As is evident from this exchange, Gugino agreed to draft the show-cause order after Judge Israel requested one of the attorneys, and particularly Gugino, to do so. Thus, to say that Gugino “volunteered,” without more, mischaracterizes the record. All of the other record citations, in fact, support a contrary conclusion, starting with Gugino’s statement in his June 9, 2011 letter to Koch that “Judge Israel ordered that an Order to Show Cause be issued against you, and he then directed me to prepare the Order. This was not my idea, nor did I recommend it to the Court.” Judge Israel’s own minute entry confirms that the “Court directed Counsel to prepare an order for a show cause hearing and Court set hearing.”
Even the district court twice found that Judge Israel directed Gugino to draft the order.
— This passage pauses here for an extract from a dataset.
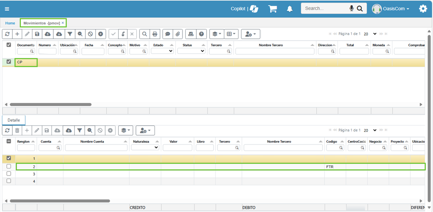The height and width of the screenshot is (212, 433).
Task: Select the Detalle tab
Action: point(14,120)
See Dist. Ct. Order at 3 (“Judge Israel ordered Gugino to draft an order to *964show cause to be served on Koch.”) and id. at 14-15 (“Judge Israel acted in excess of his jurisdiction when he ... directed Gugi-no to draft an order to show cause against Koch for failing to interplead the settlement funds.”)
In light of this overwhelming record evidence, the district court’s single inconsistent statement on page 12 of its Order that “Gugino is not entitled to quasi-judicial immunity because Gugino volunteered to prepare the order in direct violation of the stay” is entitled to little weight. This is especially so because the key point is the undisputed fact that the show-cause order was initiated and directed by Judge Israel, not by Gugino, whether or not the latter “volunteered.”
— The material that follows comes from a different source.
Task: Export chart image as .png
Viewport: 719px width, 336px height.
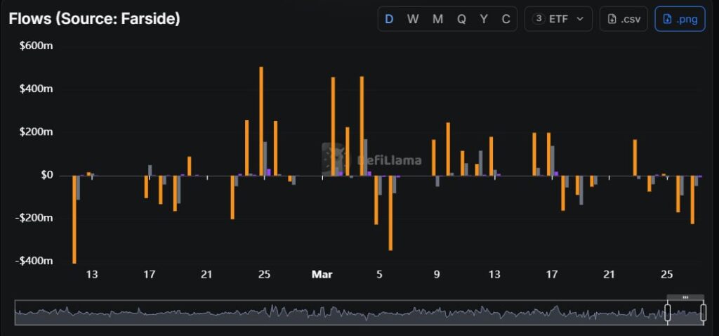Action: coord(680,19)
Moreover, the majority’s decision not to extend quasi-judicial immunity to an officer of the court acting at the behest of a judge is in conflict with every other federal appellate court that has confronted the issue. See, e.g., Kincaid v. Vail, 969 F.2d 594, 601 (7th Cir.1992) (noting the “general agreement that court officials ... who act at the behest of a judge or pursuant to a court order are entitled to absolute quasi-judicial immunity from suit as to those actions”) (quoting Forte v. Sullivan, 935 F.2d 1, 3 (1st Cir.1991)); Rogers v. Bruntrager, 841 F.2d 853, 856 (8th Cir.1988) (explaining that clerks of court “have absolute immunity from actions for damages arising from acts they are specifically required to do under court order or at a judge’s direction.”) (internal quotation marks omitted).
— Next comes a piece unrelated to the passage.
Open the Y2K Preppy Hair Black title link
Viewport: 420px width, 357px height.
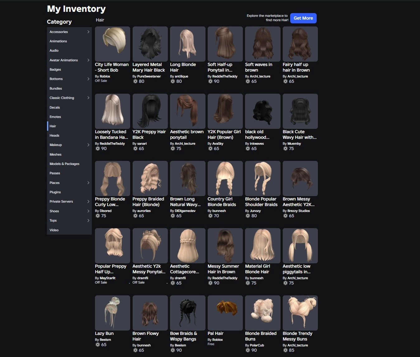pos(149,134)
The reasoning underlying these cases is directly applicable to this case; i.e., the fundamental unfairness of holding liable those who carry out the orders of judges when the judges themselves are absolutely immune. See Green v. Maraio, 722 F.2d 1013, 1019 (2d Cir.1983) (“[I]t would be manifestly unfair to allow Maraio to be subjected to liability when she was acting within the scope of the judge’s instructions and was simply acting as an arm of the court in compliance with the exercise of his judicial authority.”) (emphasis omitted). Similarly, declining to extend immunity to Gugino is fundamentally unfair when Judge Israel himself enjoys immunity.
Finally, I cannot help but note that this entire dispute could have been avoided if the attorneys involved had exhibited greater collegiality and common sense. But their communications in fact broke down, and this case resulted. Now these events have produced a majority opinion that unfortunately puts at risk the common practice of private attorneys drafting proposed orders on behalf of a judge. For all of the above reasons, I would reverse the judgment of the district court and grant Gugi-no quasi-judicial immunity for his actions in this case.